Selected passage:
------------------------------

Who can resist a cuddly puppy or a cute kitten? They have so much innocence that we tend to think of them as 100 percent safe and harmless. But remember, these pets are capable of spreading rabies.
According to the International Center for Veterinary Services (ICVS), rabies is endemic in China. Data from the WHO and the Chinese Ministry of Health shows that about 2,000 to 3,000 people in China die from rabies infections every year, and 95 percent of the infections is caused by exposure to dogs (including dog bites).
This coming Thursday (Sep 28) is World Rabies Day, an international campaign that aims to spread awareness about rabies prevention. But awareness doesn’t necessarily mean action or prevention. Mary Peng, executive director at ICVS, says pet owners play a big role in preventing the spread of this disease. She joins us now and tells us more about rabies in China.
What is rabies and what kind of animals are usually infected?
Rabies is a viral disease that is transmitted through the saliva or nervous system tissues of an infected mammal to another mammal. The rabies virus infects the central nervous system and causes severely distressing neurological symptoms, disease in the brain, and, ultimately, death.
Rabies is a zoonotic disease, which means that it can pass from other animals to humans. Rabies is the deadliest disease on earth with a 99.9 percent fatality rate, killing more than 60,000 people every year with the majority of deaths in Asia and Africa. More than half of rabies deaths happen in children under 15 years of age. Once the outward signs of rabies appear, the disease is nearly always fatal.
How does rabies spread? Can a scratch from a pet’s nail cause rabies?
Rabies is usually spread by bites from an infected animal but can also be transmitted when saliva from an infected animal comes in contact with open cuts, wounds or mucous membranes (e.g., eyes, nose, mouth). Animals that lick their paws and nails and then scratch a person or other animal can transmit the rabies virus.
How do we know that our pets might be infected with rabies?
Often you cannot tell if a pet is infected with rabies just by looking at or observing the animal. An animal with rabies may stagger or stumble and display unprovoked aggressive behavior or be over-friendly. Animals with advanced rabies may also foam at the mouth. This is because the rabies virus affects the salivary glands causing hyper-salivation. They may also develop hydrophobia (fear of water). Some animals may have neurological twitching or seizures, have a fever and appear lethargic.

------------------------------

Dataset entries:
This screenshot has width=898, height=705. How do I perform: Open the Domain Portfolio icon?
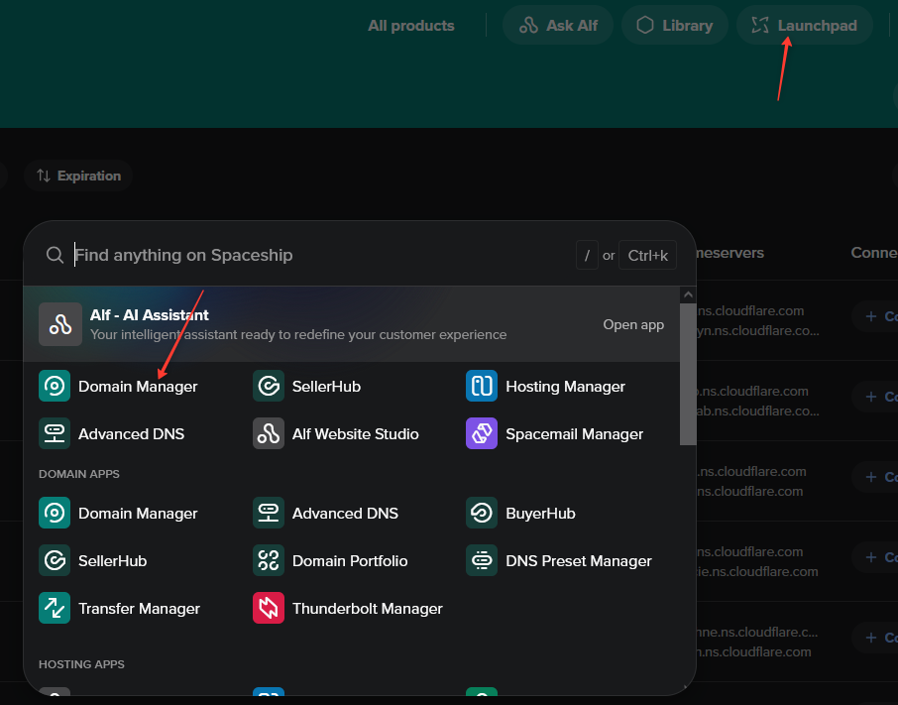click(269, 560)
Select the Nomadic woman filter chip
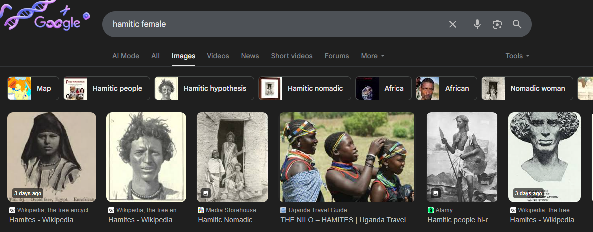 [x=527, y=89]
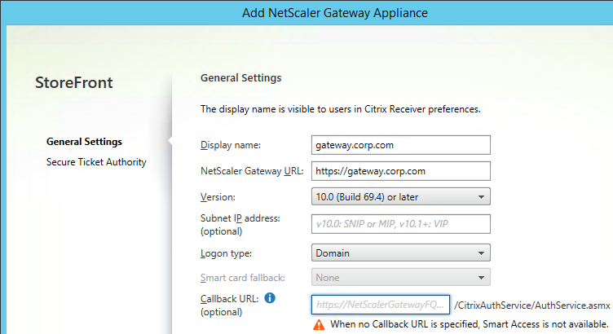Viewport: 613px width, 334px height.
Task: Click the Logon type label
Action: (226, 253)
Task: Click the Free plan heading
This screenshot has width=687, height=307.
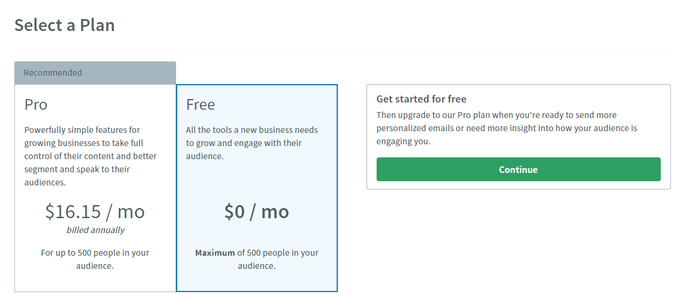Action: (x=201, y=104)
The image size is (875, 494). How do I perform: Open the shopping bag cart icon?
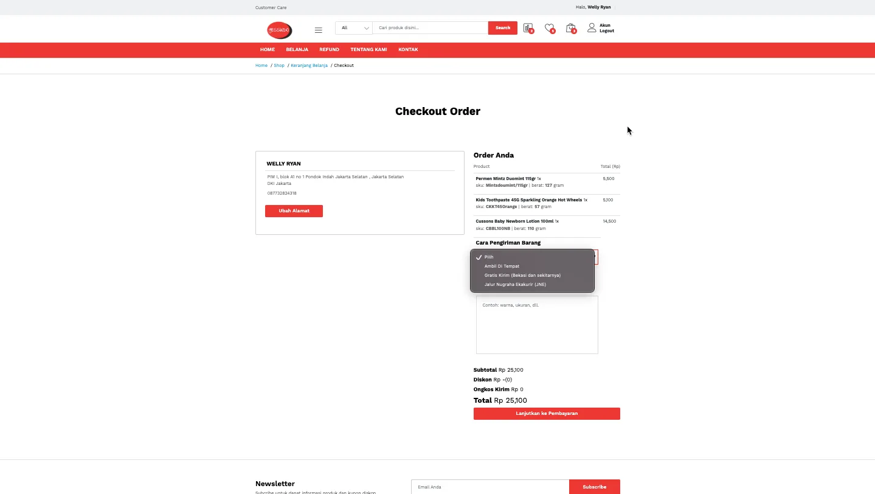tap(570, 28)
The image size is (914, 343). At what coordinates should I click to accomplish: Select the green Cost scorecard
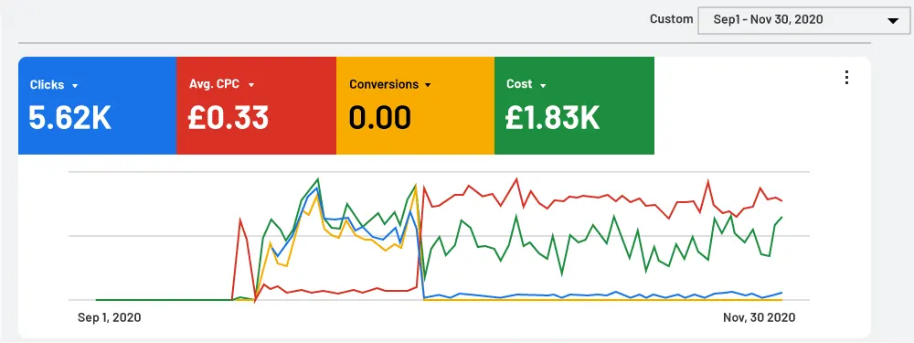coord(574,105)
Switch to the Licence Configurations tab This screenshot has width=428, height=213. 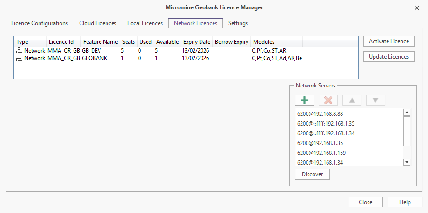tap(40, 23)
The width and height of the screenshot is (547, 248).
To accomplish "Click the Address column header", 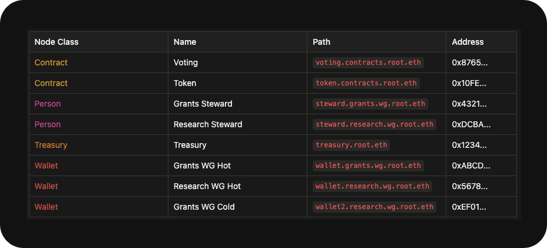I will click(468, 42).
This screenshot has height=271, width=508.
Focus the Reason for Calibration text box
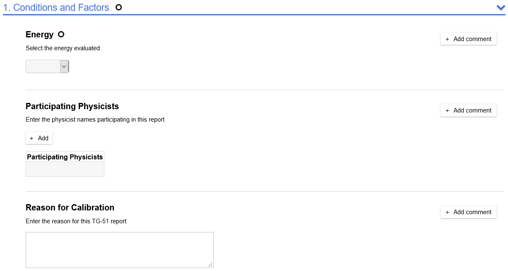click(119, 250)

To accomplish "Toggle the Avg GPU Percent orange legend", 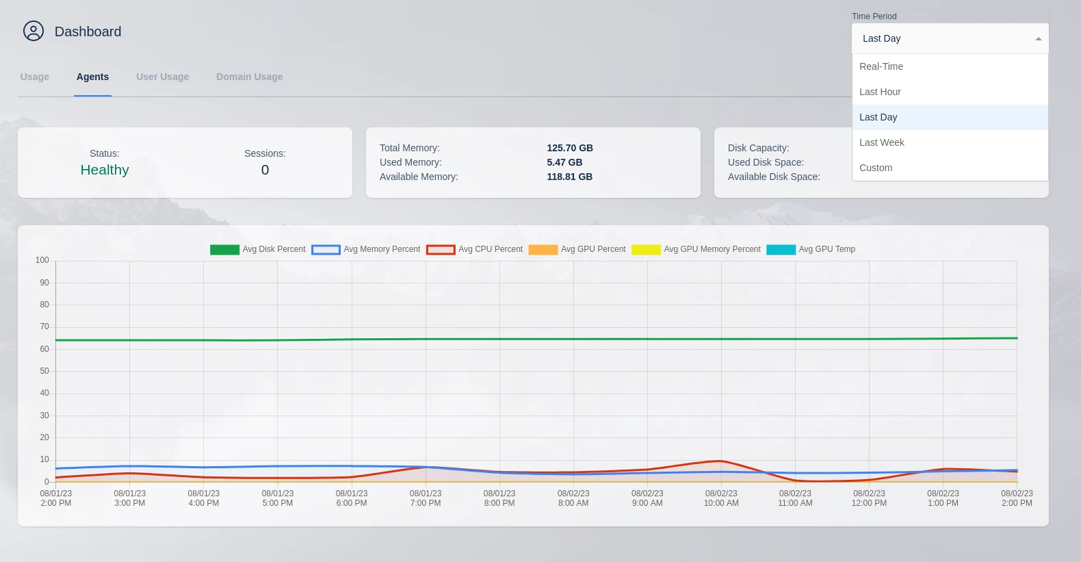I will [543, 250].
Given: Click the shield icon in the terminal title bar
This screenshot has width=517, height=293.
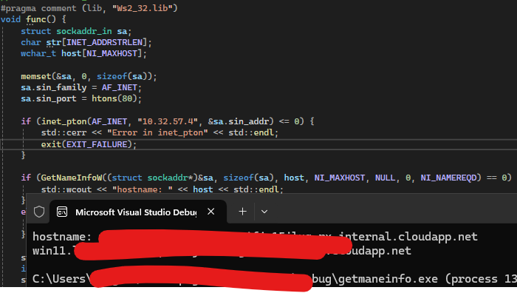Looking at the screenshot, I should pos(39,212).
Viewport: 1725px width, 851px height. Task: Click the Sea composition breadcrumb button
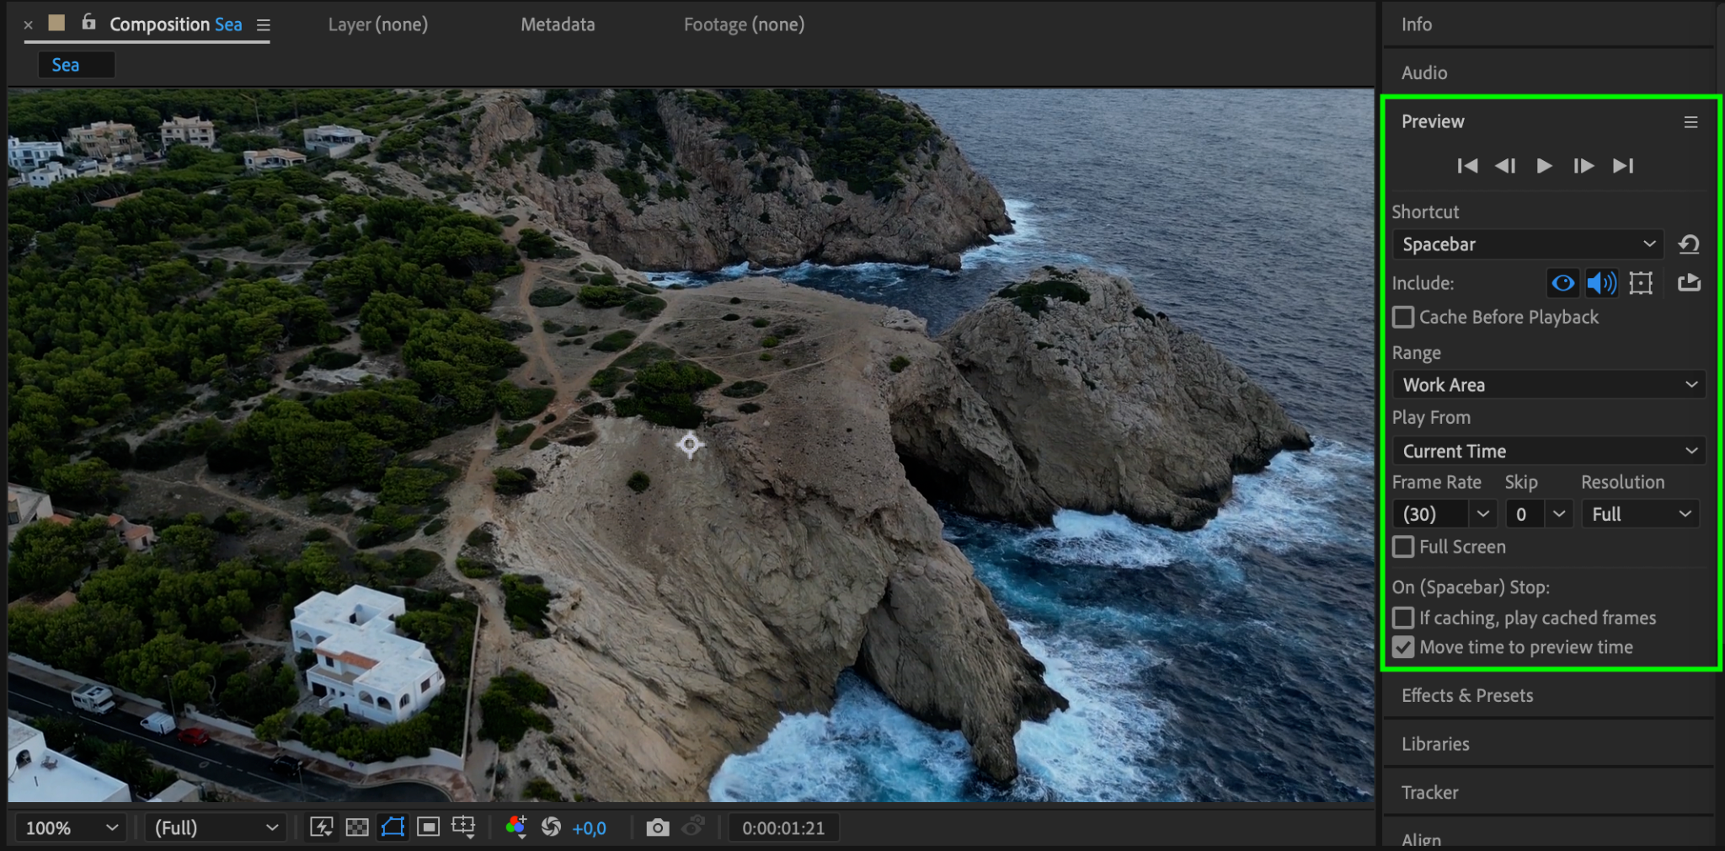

------------------------------

Tasks to complete:
1. Summarize the rabies interview in two sentences.
2. Pick up the rabies interview from its last sentence and keep writing.
You can do without the data.

Answers below:
1. Rabies is a viral disease that attacks the central nervous system, usually spreads through bites or through an infected animal's saliva reaching open wounds or mucous membranes, and is nearly always fatal once outward signs appear. In China, about 2,000 to 3,000 people die from it each year, and 95 percent of infections come from exposure to dogs, while infected pets may stagger, act aggressive or over-friendly, foam at the mouth, or fear water.

2.
None of these symptoms are definitive signs that an animal has rabies, and rabid animals may or may not exhibit these signs. If an animal shows any of these signs, you should contain it to prevent possible exposure either to you, your family, or another animal, and contact your veterinarian, the Animal Husbandry Bureau or the Public Security Bureau.
To confirm an infection, the animal must be euthanized and a brain tissue sample must be tested for the presence of rabies at a government-designated laboratory.
What is the role of the pet owners in preventing rabies?
Pet owners play a critical role in preventing rabies. Vaccinate all pets (e.g., dogs, cats, ferrets) according to your veterinarian’s recommended schedule, and ensure your pets receive an annual rabies vaccination booster in line with local regulations. Neutering pets can reduce the number of potential strays that are not vaccinated against rabies. Always keep your pet on a leash when outdoors to prevent inadvertent exposure to other dogs and cats which may not be rabies-vaccinated and to potentially rabid wildlife animals.
Who is at most risk of getting contracting rabies?
As the rabies reservoir is in the canine population in China, dogs and cats that are not rabies-vaccinated are most at risk of contracting this fatal disease. People who have not been pre-exposure vaccinated and who come into contact with wild and stray dogs or wildlife have a higher risk of being exposed to potentially rabid animals and of contracting rabies. Children who are not pre-exposure rabies-vaccinated are at especially high risk. Children may engage in provocative behaviors with animals and not inform parents or adults if they were nipped or scratched by dogs, cats or other mammals.
Is rabies treatable?
There is no effective treatment once clinical symptoms appear. Rabies has the highest case-fatality rate of any infectious disease known to man because there is no proven cure or treatment available once there are signs of an infection. However, if proper medical treatment (post-exposure prophylaxis, PEP) is received immediately after exposure to the bite or scratch of a rabid animal, rabies infection can be halted before symptoms of the disease are present, and the disease can be prevented.
What should we do if a family member is bitten by an animal potentially infected with rabies?
The Global Alliance for Rabies Control advises applying first aid:
– Wash the wound thoroughly with soap and water for at least 15 minutes.
– Apply ethanol or a similar antiseptic to prevent secondary infection.
– Seek urgent medical attention. You need to start post-exposure prophylaxis (PEP) as soon as possible. See more info about PrEP below.
What can be done to reduce the risk of rabies exposure?
Travelers and residents of areas of high rabies incidence can be vaccinated against rabies prior to exposure.
In areas where rabies is known to occur, people are advised to reduce their exposure to wild animals and dogs. To prevent potential transmission to humans, household pets such as dogs, cats, and ferrets should be vaccinated against rabies and have their vaccinations updated annually. Abnormally-behaving wildlife may be infected with the rabies virus and should be avoided. Efforts should be made to keep bats out of residences and public buildings due to the potential for unseen transmission.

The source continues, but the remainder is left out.